Word and element pointing entries
## BEGIN
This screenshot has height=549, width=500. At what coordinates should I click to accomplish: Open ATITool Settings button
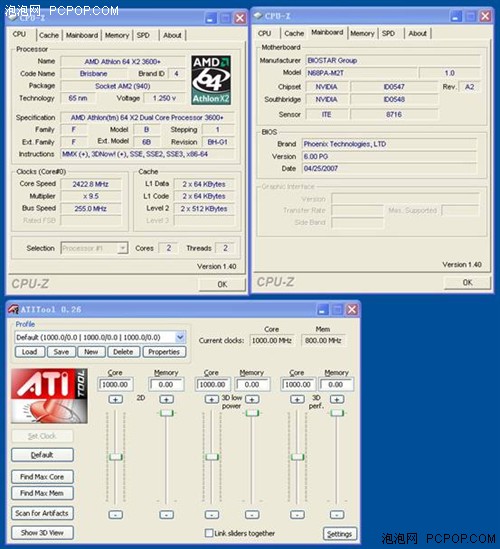[x=339, y=534]
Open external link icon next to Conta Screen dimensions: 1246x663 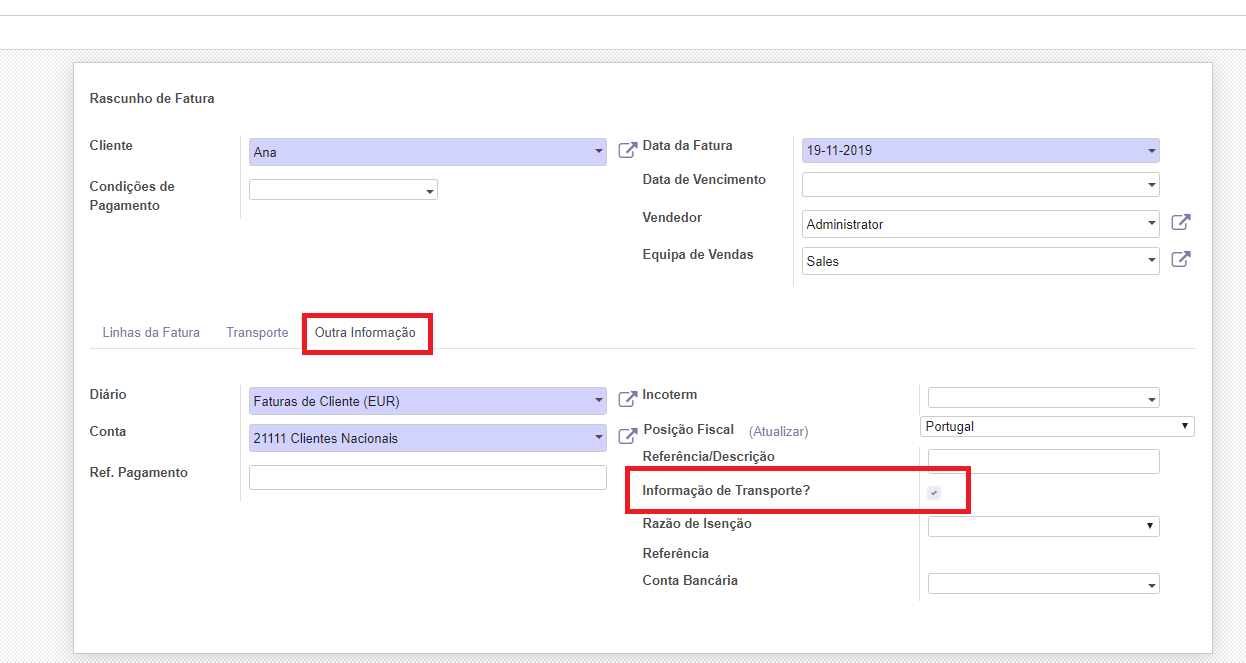[x=627, y=437]
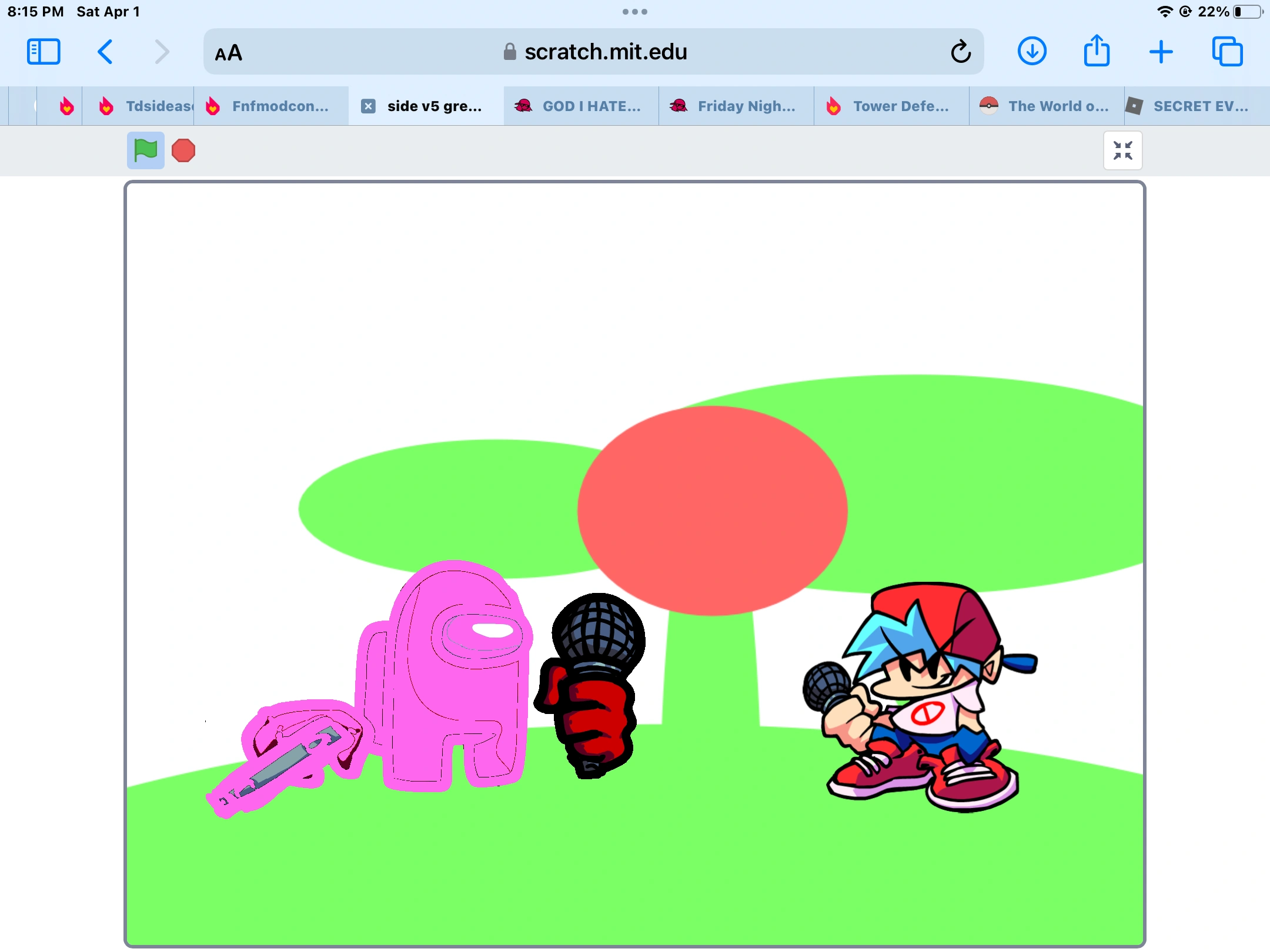Click the green flag to start project
Image resolution: width=1270 pixels, height=952 pixels.
pos(145,150)
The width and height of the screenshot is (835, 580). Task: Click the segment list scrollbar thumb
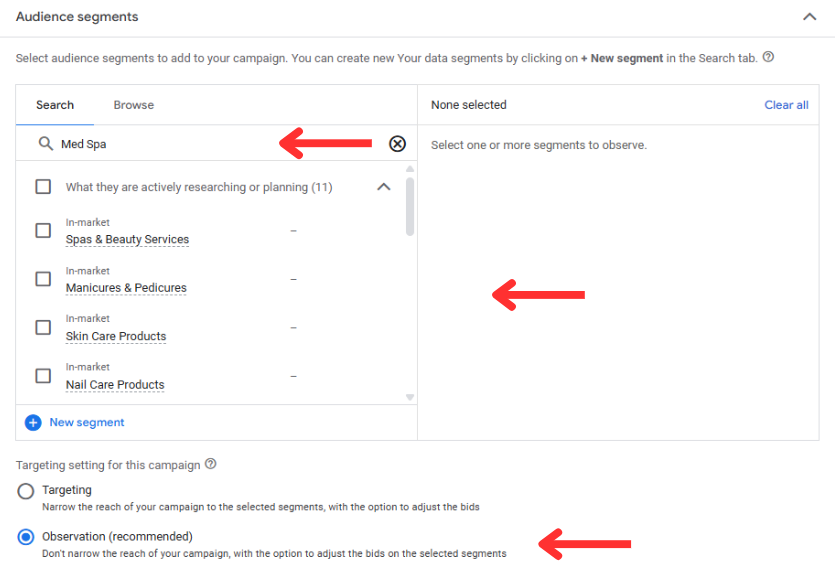click(x=410, y=207)
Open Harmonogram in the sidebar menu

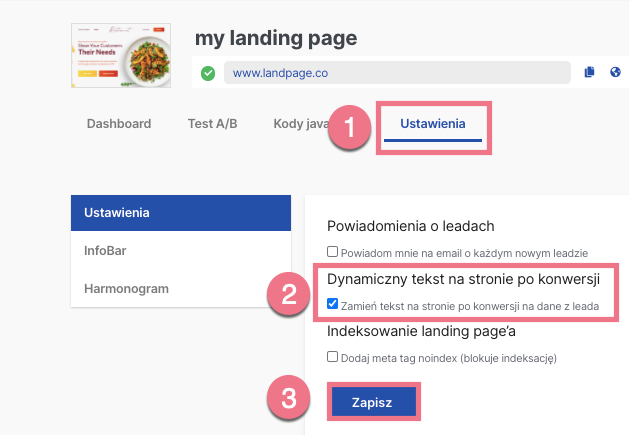point(181,289)
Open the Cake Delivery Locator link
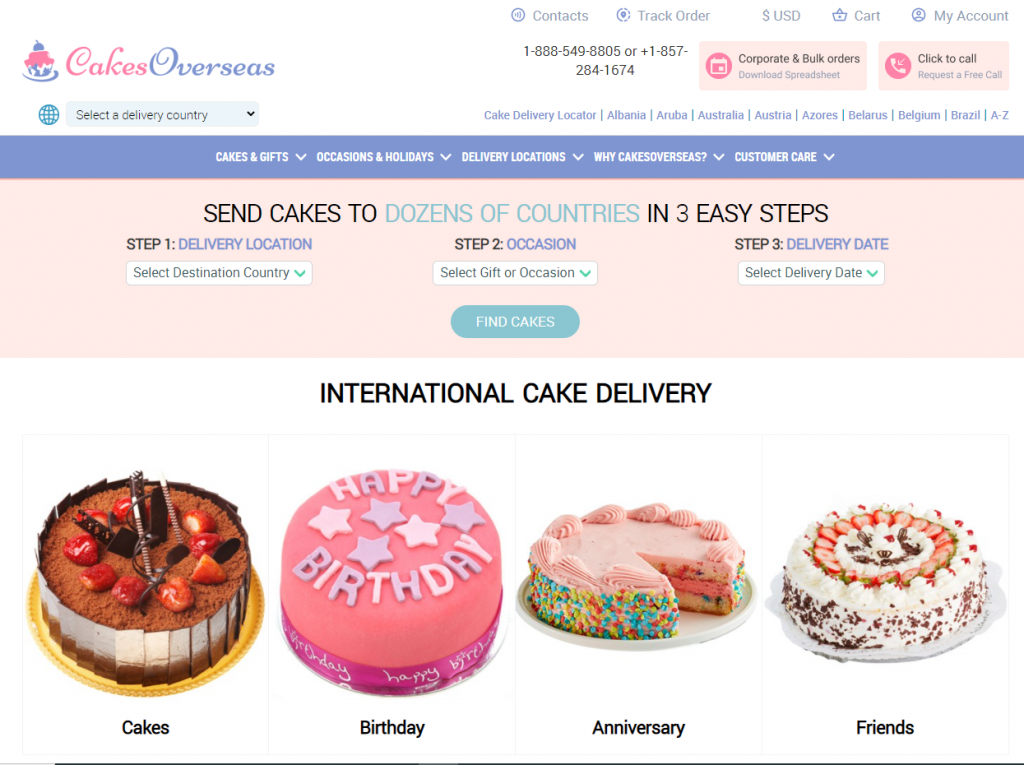The image size is (1024, 765). [539, 115]
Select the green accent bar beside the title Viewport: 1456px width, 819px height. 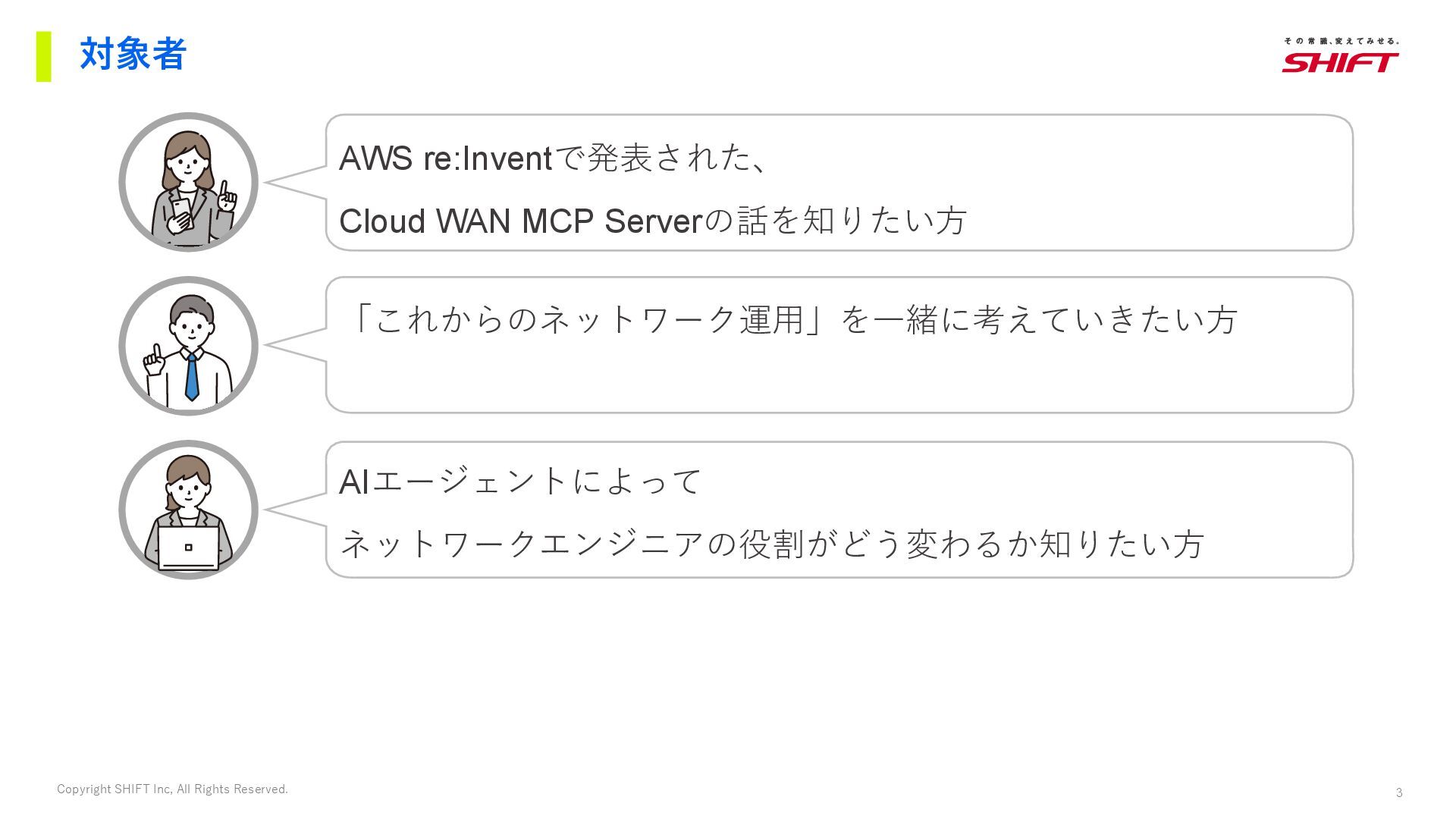(44, 56)
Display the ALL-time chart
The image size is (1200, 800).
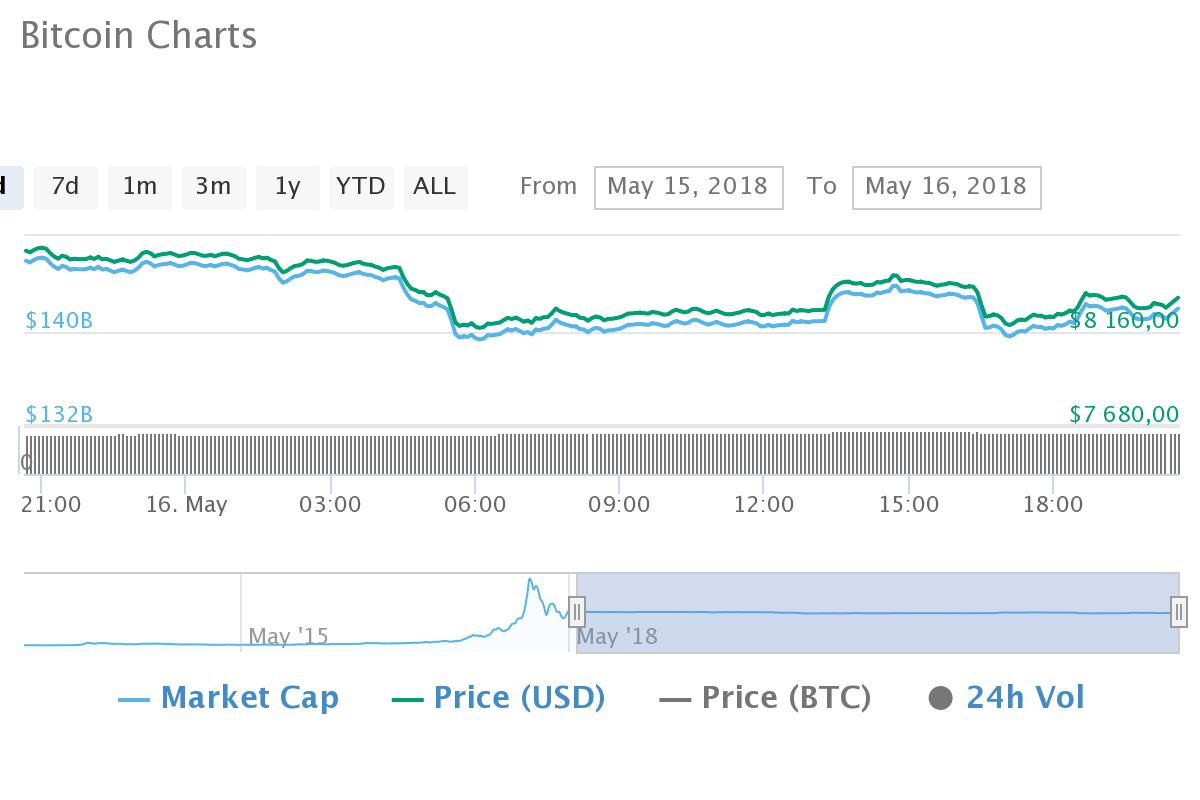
## END
Exercise aim:
Extract, word for word, the lines of the material from the line with "The width and" to the line with "The image size is (1024, 765). [539, 115]", both included. Leave the pictures out.

Task response:
The width and height of the screenshot is (835, 580). Task: Click the segment list scrollbar thumb
click(x=410, y=207)
Open Harmonogram in the sidebar menu

point(181,289)
Open the Cake Delivery Locator link
The image size is (1024, 765). [539, 115]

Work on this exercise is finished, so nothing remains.